===== TASK INPUTS =====
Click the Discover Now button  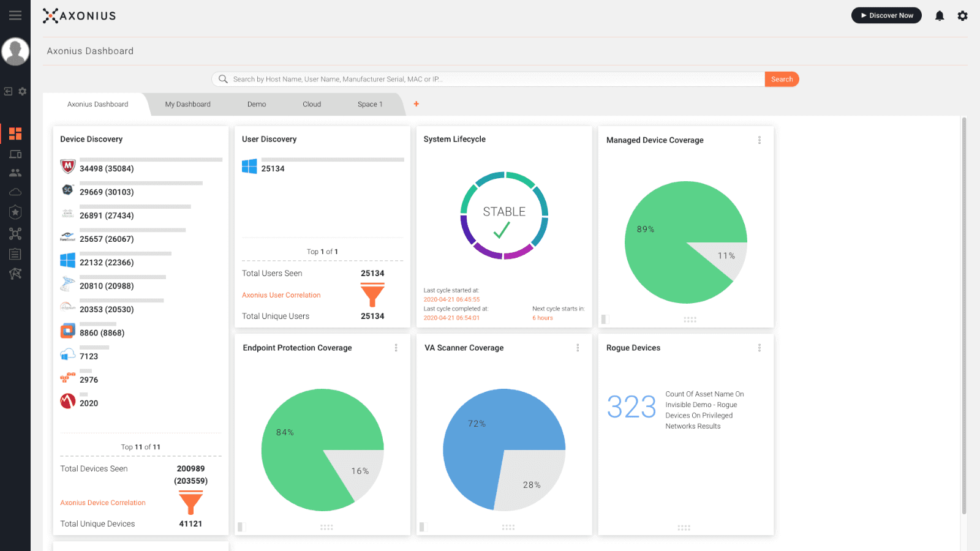pos(886,15)
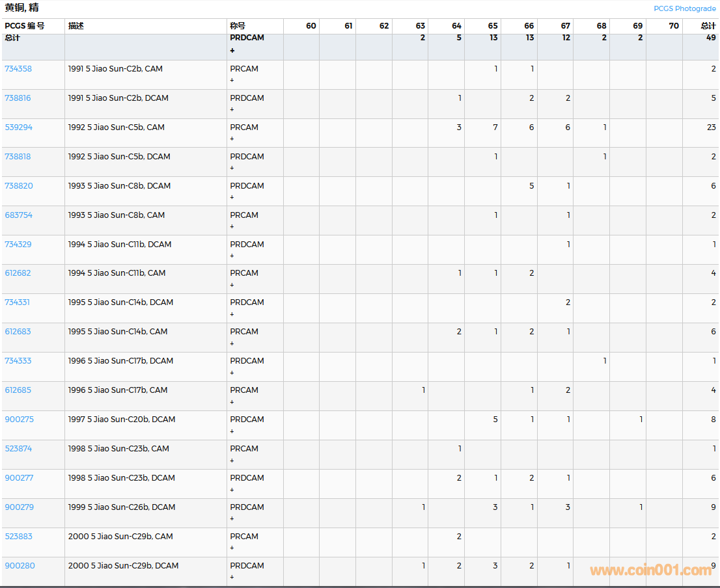720x588 pixels.
Task: Click the 描述 column header
Action: coord(76,26)
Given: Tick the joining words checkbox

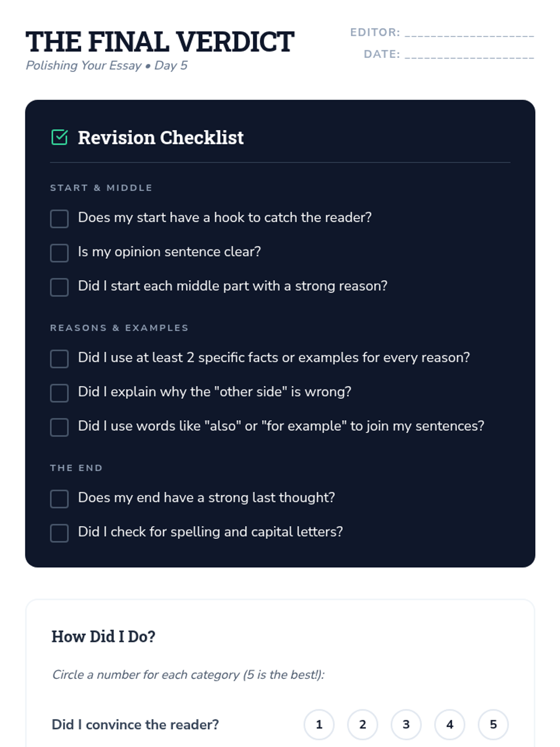Looking at the screenshot, I should tap(59, 427).
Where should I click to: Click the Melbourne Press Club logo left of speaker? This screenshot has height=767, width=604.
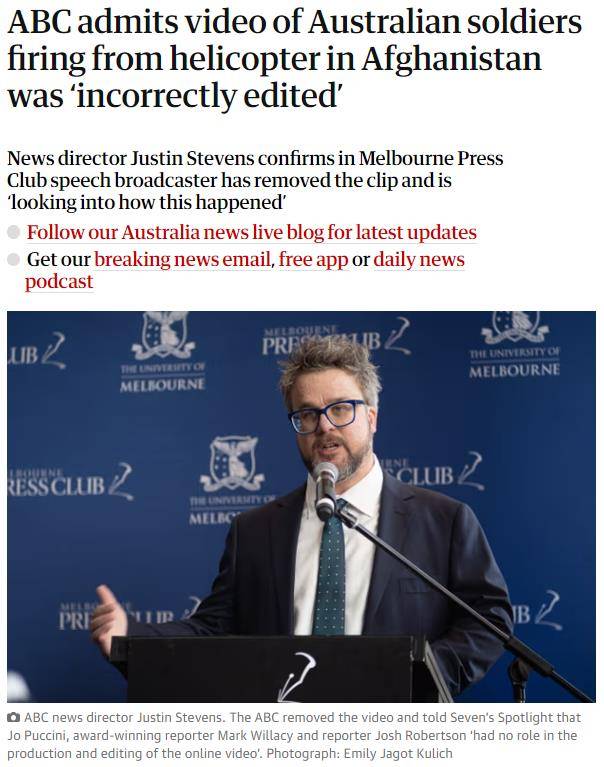(70, 483)
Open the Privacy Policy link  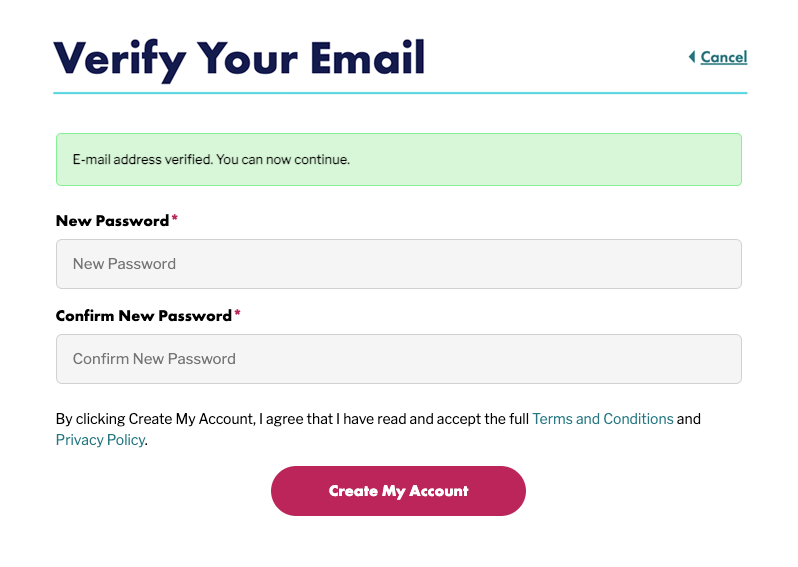pyautogui.click(x=100, y=440)
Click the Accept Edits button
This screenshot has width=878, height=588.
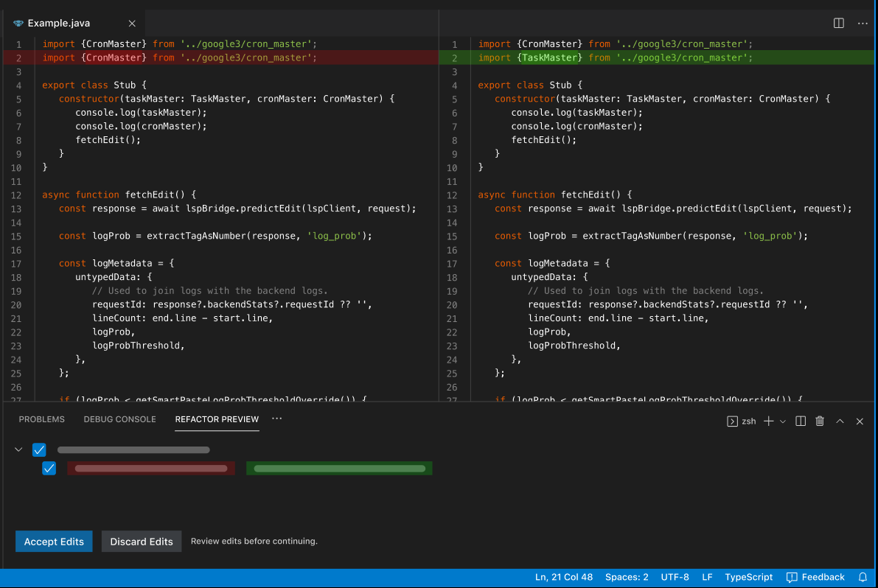(x=54, y=541)
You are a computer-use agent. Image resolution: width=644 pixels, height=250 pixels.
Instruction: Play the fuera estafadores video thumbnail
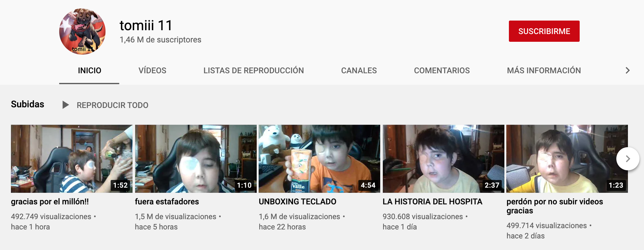tap(196, 159)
=====
◆ **ACTIVITY**
The answer consists solely of the lines from the one holding "Click the Accept Edits button" through the final line of the records, both ends included, each duplicated exactly. Leave images out.

◆ **TASK SOLUTION**
Click the Accept Edits button
This screenshot has width=878, height=588.
(x=54, y=541)
You are a computer-use agent. Image resolution: width=644 pixels, height=250 pixels.
Instruction: Play the fuera estafadores video thumbnail
tap(196, 159)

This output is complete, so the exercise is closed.